Baron Von Awsm wrote:
> Our web app may be deployed to a Tomcat version 6 or higher, hence Java
> version 5 or higher. It may be deployed to a Tomcat running on a
> Windows-derivative OS or Unix-derivative OS.
> We have a requirement that can be stated as follows,
> * The web app needs to be able to read from and write to a directory that
> is external to the webapp's own docBase and directory structure.

If there is no Java Security Manager in effect, a webapp can do whatever it wants, subject

to the restrictions of access determined by the user-id under which it runs (the Tomcat 
user-id) and the permissions on the filesystem.

> * The write access needs to be unrestricted in that the web app will need
> to create, modify and delete files and directories within the directory
> (but not be able to delete the directory itself).

See the above paragraph.

> * The directory needs to be a member of the webapp's classpath.

Meaning, I suppose, the classpath of the JVM running Tomcat ?
(but I don't really understand what you mean or what your needs are in terms of that 
"classpath" you are talking about.  Do you really mean, in essence, that others will be 
putting classes there, that need to be loaded and run by your webapp ?).

> * The directory contents must not be accessible via any url that can be
> directed at the webapp. 

It would not be, if it is not under the Tomcat appBase.
Unless you provide yourself some sneaky back-way to access them (like symlinks to it, from

your webapp directory).

(The external directory cannot be considered to be
> owned by the webapp. Other applications (not web applicaitons) own (in the
> logical sense) the directory. These applications write information to and
> read information from this directory. 

All irrelevant to the above, I think.

I need my web app to be a consumer
> and publisher of informoration in this directory without exposing any
> directory contents via a url).

See above.

> We're developing on Windows 7. In the development environment, we're simply
> placing the path to the external directory in the webapp's classpath in the
> web app's Tomcat context file.

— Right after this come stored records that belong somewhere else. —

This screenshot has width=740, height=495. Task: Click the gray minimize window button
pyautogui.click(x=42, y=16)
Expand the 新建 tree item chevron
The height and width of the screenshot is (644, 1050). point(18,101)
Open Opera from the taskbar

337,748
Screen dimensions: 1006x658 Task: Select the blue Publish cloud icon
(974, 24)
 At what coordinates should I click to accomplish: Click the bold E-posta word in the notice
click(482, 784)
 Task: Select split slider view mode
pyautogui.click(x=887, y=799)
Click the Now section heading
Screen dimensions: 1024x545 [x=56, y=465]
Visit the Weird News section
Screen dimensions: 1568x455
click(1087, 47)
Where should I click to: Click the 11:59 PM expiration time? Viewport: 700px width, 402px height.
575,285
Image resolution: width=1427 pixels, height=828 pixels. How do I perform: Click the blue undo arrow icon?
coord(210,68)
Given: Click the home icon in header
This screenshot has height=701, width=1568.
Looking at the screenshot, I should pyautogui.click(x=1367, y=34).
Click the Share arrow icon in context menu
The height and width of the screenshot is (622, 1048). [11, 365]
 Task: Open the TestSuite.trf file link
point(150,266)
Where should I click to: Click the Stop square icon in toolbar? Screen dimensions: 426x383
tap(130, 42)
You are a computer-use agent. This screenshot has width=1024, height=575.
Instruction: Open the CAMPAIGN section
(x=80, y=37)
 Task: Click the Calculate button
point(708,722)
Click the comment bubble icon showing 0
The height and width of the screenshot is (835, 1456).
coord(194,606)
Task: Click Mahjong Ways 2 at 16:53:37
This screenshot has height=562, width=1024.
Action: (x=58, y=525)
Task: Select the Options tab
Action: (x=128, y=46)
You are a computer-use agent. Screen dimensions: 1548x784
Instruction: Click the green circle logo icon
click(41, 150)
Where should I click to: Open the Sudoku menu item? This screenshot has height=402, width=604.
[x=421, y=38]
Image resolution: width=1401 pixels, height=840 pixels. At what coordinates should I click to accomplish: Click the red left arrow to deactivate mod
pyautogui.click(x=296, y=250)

We're running Tomcat without the -security
> option and all works well. With the -security option, as expected, the
> webapp no longer has the permissions needed to read and write against the
> external directory with File operations.
> What do we need to do to configure Tomcat (running with the -security
> option) to allow us the access we're after to the external directory?

Provide the appropriate rules to allow your webapp to read and write there.
I believe that there are examples in the standard catalina.policy file that comes with 
Tomcat.  Note that this is a "Java thing", not specific to Tomcat.

Note: the Java Security Manager esentially provides a set of "fences" which limit what the

webapp can do.  If you write the webapps yourself, it protects you against your own 
mistakes in your own code.  If you allow other people to load webapps to your system, it 
protects you against what their code can do.
Of course this has a price in terms of overhead, beause once it is enabled, it has to 
check and filter every access to anything.

Note : in my own humble opinion, with the tone you are using and the kind of questions you

are asking, you are walking just on the fine line that separates the kind of thing for 
which people here will be willing to help you, and the kind of thing for which they would

send you back to Googling for yourself.
Do not forget that this is a mailing list manned by volunteers, with the objective of 
helping people who want to use Tomcat.  It is not a free resource to do your work for you.
There exist paid consultants for that.